I have don't currantly have a dealer in Canada but I am in contact with a distributor up their that want to buy my product and get it into the dealers, as it stands I am selling it to people in Canada and I have been using paypay to do it, if you don't have a paypal acc we can work something else out


----------



## HOTTSCENTS (Apr 2, 2003)

OOps I forgot to tell ya I do carry Moose scent but I am at the end of the season and I am waiting for my supplies to come in, but I will have it.


----------



## Crashman (Jan 20, 2005)

Sounds good. I will be in touch.


----------



## NARLEYHORNS (Jul 7, 2007)

*Ok .... I'll try it.*



NEVADA HUNTER said:


> Well,
> I appreciate your Honesty, but let me first clear the record.
> Trophy Blend is made from 100% fresh Doe Pee from a very well know " DEER FARM ", and forgive me but I am not at liberty to say witch " DEER FARM ", but I can tell you this, Many of my very well known competitor's buy from this same farm, and have literally cornered the Market with it. And as far as Wal-Mart is concerned, I DON'T SELL TO THEM, you will never find Trophy Blend there.
> 
> ...



Ok.... I'll give this very product a shot. I have used comerical scents in the past and had no possitive result from them. I was educated on scents and the collecting and processing of them when I was approached about a staff position for a game farm producing 100% deer pee. I used this 100% ( Next-Day-Air) product and the reaction of the deer to this scent was amazing. I hade bucks coming in, lips curled, looking for the source. They bought it hook line and sinker.

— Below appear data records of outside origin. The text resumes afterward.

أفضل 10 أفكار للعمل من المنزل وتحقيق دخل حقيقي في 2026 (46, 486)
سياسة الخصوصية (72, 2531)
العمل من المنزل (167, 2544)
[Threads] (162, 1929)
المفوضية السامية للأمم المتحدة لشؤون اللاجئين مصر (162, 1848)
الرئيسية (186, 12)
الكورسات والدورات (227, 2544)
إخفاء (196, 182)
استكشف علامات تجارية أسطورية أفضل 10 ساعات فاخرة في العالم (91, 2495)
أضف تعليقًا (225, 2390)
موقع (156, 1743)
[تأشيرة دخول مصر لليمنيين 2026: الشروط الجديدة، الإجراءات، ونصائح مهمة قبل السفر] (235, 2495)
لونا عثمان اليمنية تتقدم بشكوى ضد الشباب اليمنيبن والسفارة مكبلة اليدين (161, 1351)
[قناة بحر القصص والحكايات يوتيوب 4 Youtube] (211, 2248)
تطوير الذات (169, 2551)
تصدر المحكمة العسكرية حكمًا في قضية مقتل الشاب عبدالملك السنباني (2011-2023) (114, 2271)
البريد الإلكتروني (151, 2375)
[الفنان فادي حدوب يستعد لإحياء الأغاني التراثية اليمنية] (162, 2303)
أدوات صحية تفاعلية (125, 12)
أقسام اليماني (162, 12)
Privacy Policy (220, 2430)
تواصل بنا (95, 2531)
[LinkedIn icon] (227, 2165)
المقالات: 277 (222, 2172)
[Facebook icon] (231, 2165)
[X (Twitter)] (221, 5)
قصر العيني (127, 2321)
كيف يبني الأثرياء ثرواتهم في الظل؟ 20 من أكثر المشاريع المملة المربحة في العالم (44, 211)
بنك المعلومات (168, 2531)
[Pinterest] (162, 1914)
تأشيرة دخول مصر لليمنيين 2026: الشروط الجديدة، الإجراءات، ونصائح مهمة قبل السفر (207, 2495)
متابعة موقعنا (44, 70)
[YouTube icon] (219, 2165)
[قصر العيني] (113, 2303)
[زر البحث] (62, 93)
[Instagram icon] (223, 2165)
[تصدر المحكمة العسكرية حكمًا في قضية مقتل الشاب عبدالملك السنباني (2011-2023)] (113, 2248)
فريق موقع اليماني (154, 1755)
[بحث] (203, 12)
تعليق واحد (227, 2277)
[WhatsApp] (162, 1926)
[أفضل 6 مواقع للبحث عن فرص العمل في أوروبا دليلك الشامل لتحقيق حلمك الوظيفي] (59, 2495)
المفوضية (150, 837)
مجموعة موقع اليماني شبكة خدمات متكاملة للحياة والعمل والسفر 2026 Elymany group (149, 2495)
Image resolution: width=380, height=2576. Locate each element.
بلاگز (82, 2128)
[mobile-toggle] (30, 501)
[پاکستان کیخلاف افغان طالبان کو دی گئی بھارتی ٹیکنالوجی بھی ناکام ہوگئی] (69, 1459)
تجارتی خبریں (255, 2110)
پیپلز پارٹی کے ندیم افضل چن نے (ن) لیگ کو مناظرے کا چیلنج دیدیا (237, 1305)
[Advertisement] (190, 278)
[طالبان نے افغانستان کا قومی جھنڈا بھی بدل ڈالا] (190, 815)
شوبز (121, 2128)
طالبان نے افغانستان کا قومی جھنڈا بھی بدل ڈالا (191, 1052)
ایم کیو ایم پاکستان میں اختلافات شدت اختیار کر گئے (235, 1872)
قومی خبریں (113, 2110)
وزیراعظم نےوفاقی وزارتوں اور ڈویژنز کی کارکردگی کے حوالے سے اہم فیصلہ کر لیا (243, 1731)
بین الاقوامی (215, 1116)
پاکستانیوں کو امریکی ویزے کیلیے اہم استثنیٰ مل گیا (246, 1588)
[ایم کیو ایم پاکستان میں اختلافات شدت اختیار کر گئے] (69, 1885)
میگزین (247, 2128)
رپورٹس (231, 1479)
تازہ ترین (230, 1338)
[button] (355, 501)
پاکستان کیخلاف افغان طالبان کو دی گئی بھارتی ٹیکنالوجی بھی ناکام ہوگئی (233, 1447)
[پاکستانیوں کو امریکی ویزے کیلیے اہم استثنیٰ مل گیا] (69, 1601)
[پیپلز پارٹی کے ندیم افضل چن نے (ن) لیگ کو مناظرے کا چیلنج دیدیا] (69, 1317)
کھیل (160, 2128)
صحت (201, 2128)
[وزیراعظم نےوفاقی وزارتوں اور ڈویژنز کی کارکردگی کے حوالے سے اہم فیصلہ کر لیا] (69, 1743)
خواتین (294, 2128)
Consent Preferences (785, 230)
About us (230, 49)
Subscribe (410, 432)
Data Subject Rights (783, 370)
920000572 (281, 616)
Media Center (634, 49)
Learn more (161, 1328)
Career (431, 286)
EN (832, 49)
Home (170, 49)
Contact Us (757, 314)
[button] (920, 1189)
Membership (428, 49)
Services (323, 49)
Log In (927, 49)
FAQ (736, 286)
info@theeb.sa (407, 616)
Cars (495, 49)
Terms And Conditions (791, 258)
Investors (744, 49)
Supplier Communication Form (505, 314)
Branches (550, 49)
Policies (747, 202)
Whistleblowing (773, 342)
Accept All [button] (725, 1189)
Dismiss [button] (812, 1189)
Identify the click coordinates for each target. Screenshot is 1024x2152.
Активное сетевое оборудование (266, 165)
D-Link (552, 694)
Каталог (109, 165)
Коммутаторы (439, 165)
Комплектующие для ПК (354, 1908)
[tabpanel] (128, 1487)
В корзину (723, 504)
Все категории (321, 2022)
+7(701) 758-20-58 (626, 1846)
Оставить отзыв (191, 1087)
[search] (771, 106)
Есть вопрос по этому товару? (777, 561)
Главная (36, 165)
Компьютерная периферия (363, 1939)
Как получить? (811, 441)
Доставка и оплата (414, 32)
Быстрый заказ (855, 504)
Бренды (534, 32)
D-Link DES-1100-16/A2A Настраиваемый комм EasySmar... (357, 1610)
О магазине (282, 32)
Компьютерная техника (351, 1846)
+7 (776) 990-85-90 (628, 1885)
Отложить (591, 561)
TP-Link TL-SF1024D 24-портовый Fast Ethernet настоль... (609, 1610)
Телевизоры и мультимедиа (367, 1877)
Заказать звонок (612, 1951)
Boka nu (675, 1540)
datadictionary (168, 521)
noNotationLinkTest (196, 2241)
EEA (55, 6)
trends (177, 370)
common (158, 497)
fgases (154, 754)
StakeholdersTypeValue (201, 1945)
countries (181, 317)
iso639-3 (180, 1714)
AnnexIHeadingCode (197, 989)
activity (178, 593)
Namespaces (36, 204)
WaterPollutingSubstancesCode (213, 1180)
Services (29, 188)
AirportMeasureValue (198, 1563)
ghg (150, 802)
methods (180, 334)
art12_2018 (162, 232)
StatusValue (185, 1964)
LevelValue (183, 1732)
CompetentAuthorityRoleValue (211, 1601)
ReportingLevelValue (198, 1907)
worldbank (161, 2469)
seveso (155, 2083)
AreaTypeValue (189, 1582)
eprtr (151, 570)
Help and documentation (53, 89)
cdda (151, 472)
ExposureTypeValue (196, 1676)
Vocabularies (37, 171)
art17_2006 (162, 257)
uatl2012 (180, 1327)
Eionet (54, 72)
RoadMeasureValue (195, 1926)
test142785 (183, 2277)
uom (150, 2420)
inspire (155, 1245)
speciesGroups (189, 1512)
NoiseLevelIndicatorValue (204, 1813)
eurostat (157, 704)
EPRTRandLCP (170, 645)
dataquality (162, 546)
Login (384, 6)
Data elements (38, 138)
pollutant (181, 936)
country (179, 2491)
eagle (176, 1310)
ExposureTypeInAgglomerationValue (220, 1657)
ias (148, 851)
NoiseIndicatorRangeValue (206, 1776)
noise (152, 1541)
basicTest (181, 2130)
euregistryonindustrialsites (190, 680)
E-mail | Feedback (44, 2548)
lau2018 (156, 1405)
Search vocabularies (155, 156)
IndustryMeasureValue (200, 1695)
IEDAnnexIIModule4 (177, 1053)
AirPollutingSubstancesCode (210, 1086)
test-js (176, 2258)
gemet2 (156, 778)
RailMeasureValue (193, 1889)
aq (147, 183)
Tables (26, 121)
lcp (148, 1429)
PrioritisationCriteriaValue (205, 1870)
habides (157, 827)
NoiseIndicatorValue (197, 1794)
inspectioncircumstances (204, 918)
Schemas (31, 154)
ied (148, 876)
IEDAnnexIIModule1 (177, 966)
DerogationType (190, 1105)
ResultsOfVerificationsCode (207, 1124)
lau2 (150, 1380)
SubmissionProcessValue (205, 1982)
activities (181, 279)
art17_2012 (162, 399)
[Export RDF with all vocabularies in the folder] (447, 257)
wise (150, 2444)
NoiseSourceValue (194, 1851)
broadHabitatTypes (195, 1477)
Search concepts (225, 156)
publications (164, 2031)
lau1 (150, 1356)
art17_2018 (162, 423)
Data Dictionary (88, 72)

Took a HUGE mature buck directly related to scent that was presented. He went straight to it. With what was left over from the previous year, I used this year (08) and stopped 18 bucks dead in there tracks on my game trail to the crop fields. Could of took anyone of them. I can and will get you good feed back on this scent product. 

Mark,
I have another question ... Does the diet of these deer in these farm effect the odor of the pee? When you have domesticated deer, eating domesticated deer food, does that odor then get reflected via that food source. Human urine odor is altered due to diet. Does this happen to pen deer vs wild deer. Does the food source in your hunting area reflect in the pee odor's base? Example... if you were to take a Alabama buck to Iowa and release him ... would the bucks in Iowa say ...this boy aint from around here? Directly related to diet?


----------



## HOTTSCENTS (Apr 2, 2003)

This is a great question and I think it will bring a lot of argument, I am not a Vet. or a Scientist, all I can tell you is I have used my product for the last Three years in many differant places and quite frankly I don't see a differant reaction in the deer, I think its just like humans are, sometimes your body just releases a differant oder from day to day, Could be the water you drink or the food you eat. In a bucks case what if he was eating off several differant fields and or licking many differant salt licks?? 

Awesome Question and I hope you great sucsess with Trophy Blend Scents.


----------